Work order — Set out the records below again exactly; skip the images.

Stored items —
-.-.-

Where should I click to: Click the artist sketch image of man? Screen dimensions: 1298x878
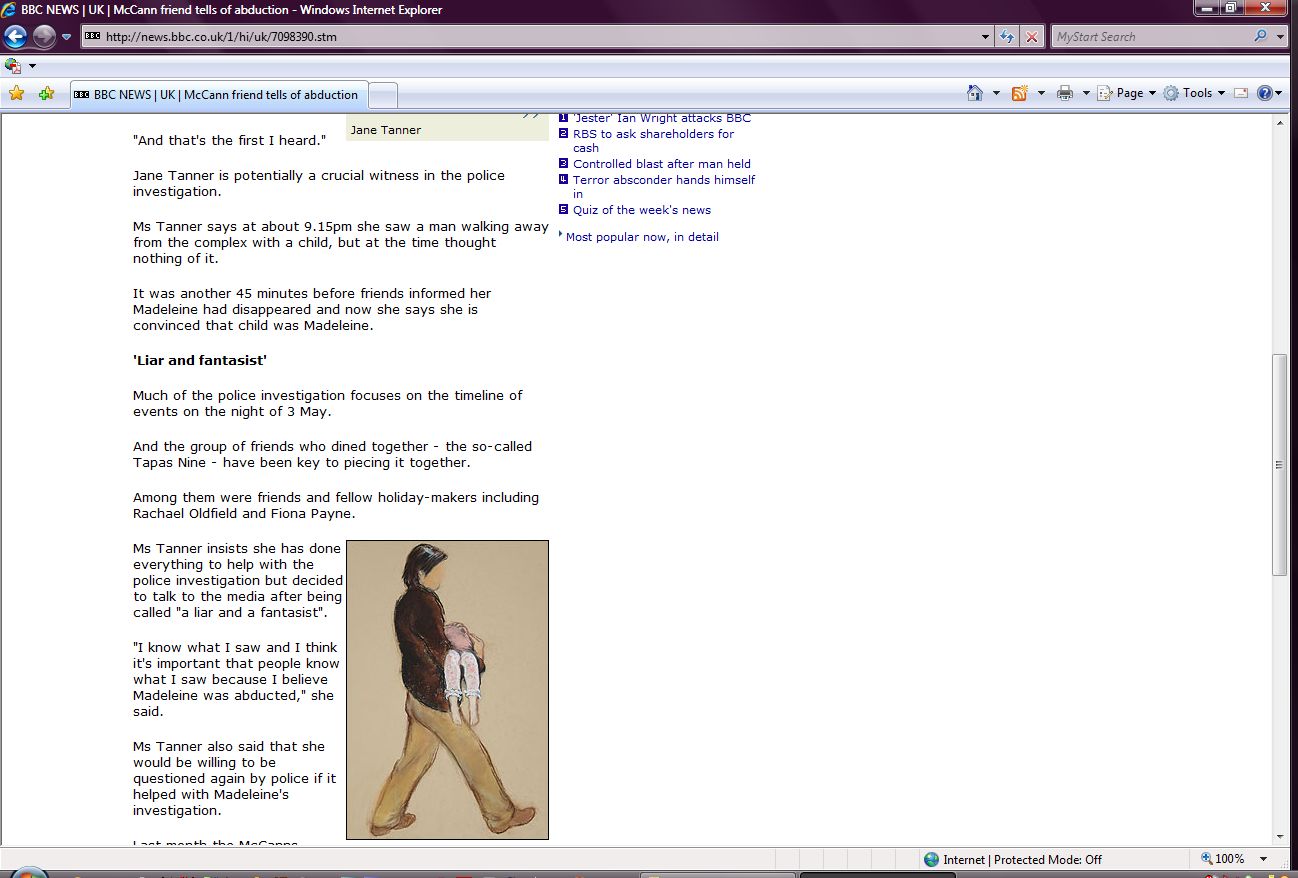(447, 689)
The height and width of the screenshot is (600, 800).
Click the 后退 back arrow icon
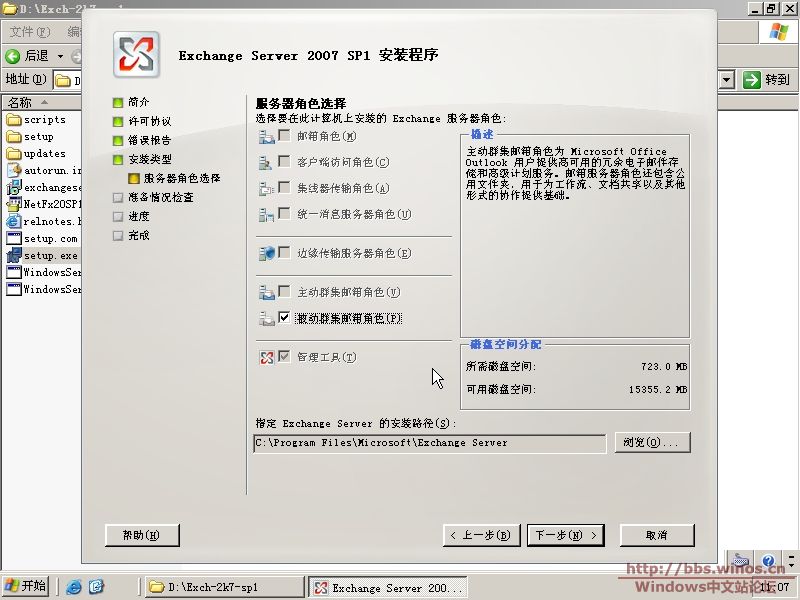pos(13,56)
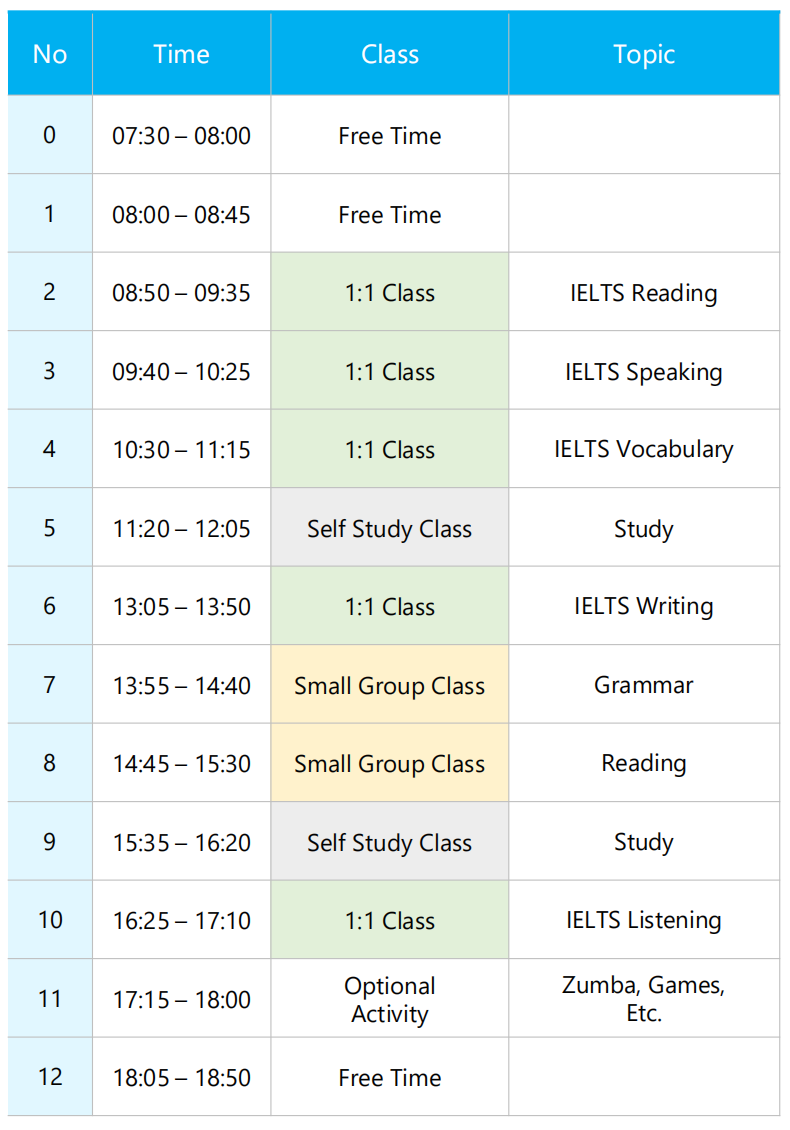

-.-.-

Final answer —
Where should I click to: Click the artist sketch image of man? Screen dimensions: 1298x878
(447, 689)
The height and width of the screenshot is (600, 800).
Click the 后退 back arrow icon
pos(13,56)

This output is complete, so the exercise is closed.